Population-wide recommendations do not take inter-individual variations into account, such as a different molecular response to vitamin D, which are expressed by the vitamin D response index. Instead of population-based recommendations for vitamin D₃ supplementation there should be personalized recommendations in order to reach a vitamin D status that is optimized for an individual’s health protection.

Trained immunity implies that immune cells memorize challenges, to which they are exposed in their rather short lifespan, in form of changes of their epigenome leading to subtype specification. The stabilization of the epigenomes of the subtypes of monocytes, macrophages and dendritic cells by vitamin D can prevent or delay the onset of common age-related diseases.”

https://www.ncbi.nlm.nih.gov/pmc/articles/PMC6753645/ “Vitamin D Signaling in the Context of Innate Immunity: Focus on Human Monocytes”

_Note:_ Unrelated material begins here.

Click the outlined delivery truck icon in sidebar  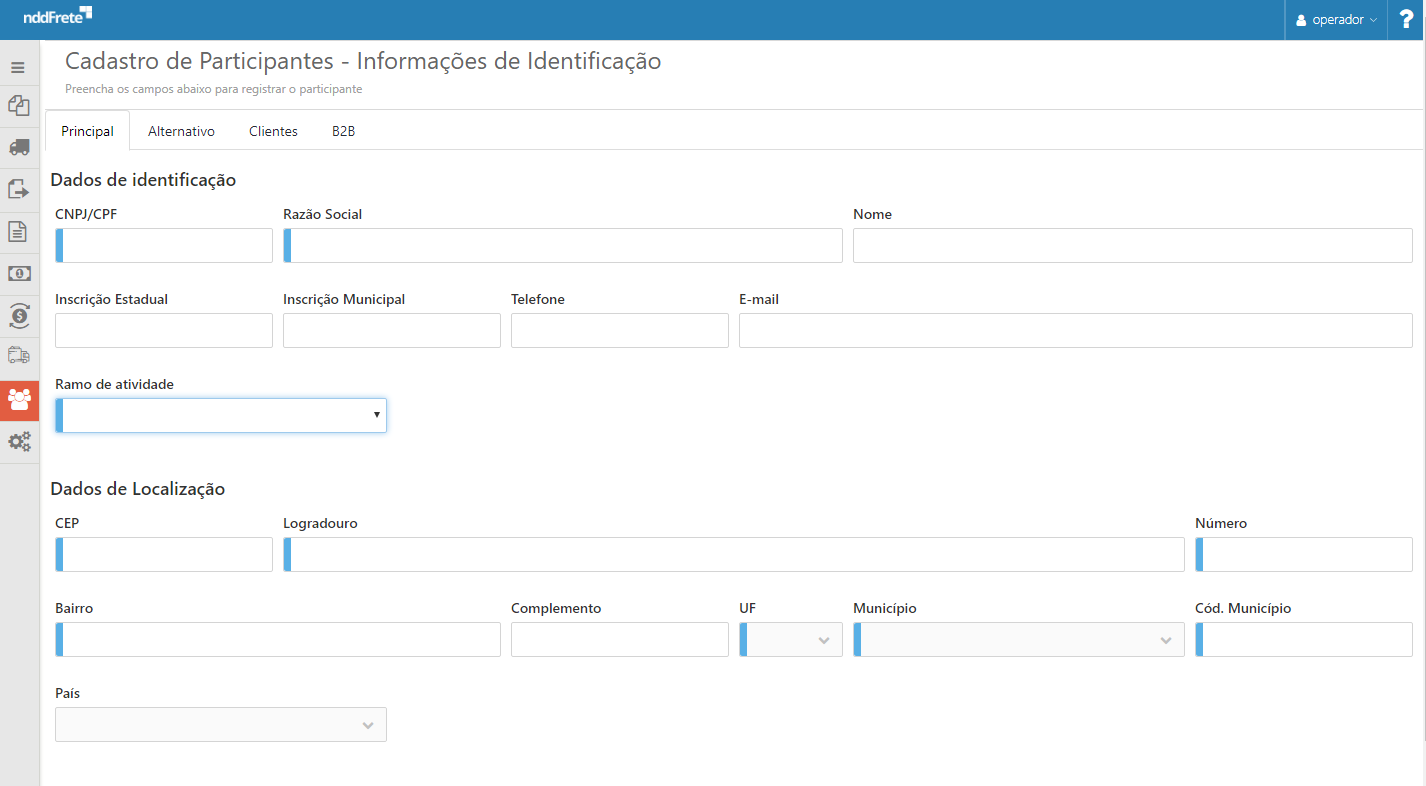coord(18,356)
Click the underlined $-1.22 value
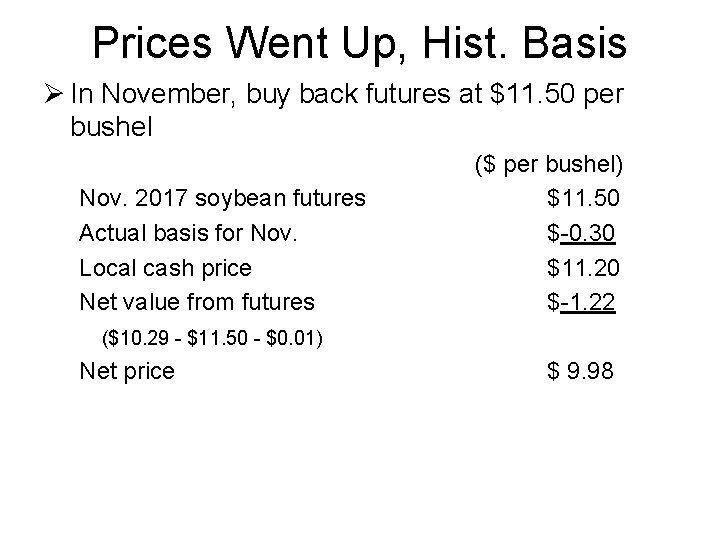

One of the five elements of the clinical trial Reversal of aging and immunosenescent trends was daily 3,000 IU vitamin D₃ supplementation for nine months. That study’s monocyte findings included:

“Analysis of CyTOF‐defined immune cell populations revealed the most robust changes to be decreases in total and CD38‐positive monocytes and resulting increases in the lymphocyte‐to‐monocyte ratio (LMR). The changes in mean monocyte populations persisted 6 months after discontinuation of treatment, and the increase in LMR remained highly significant at 18 months as well.”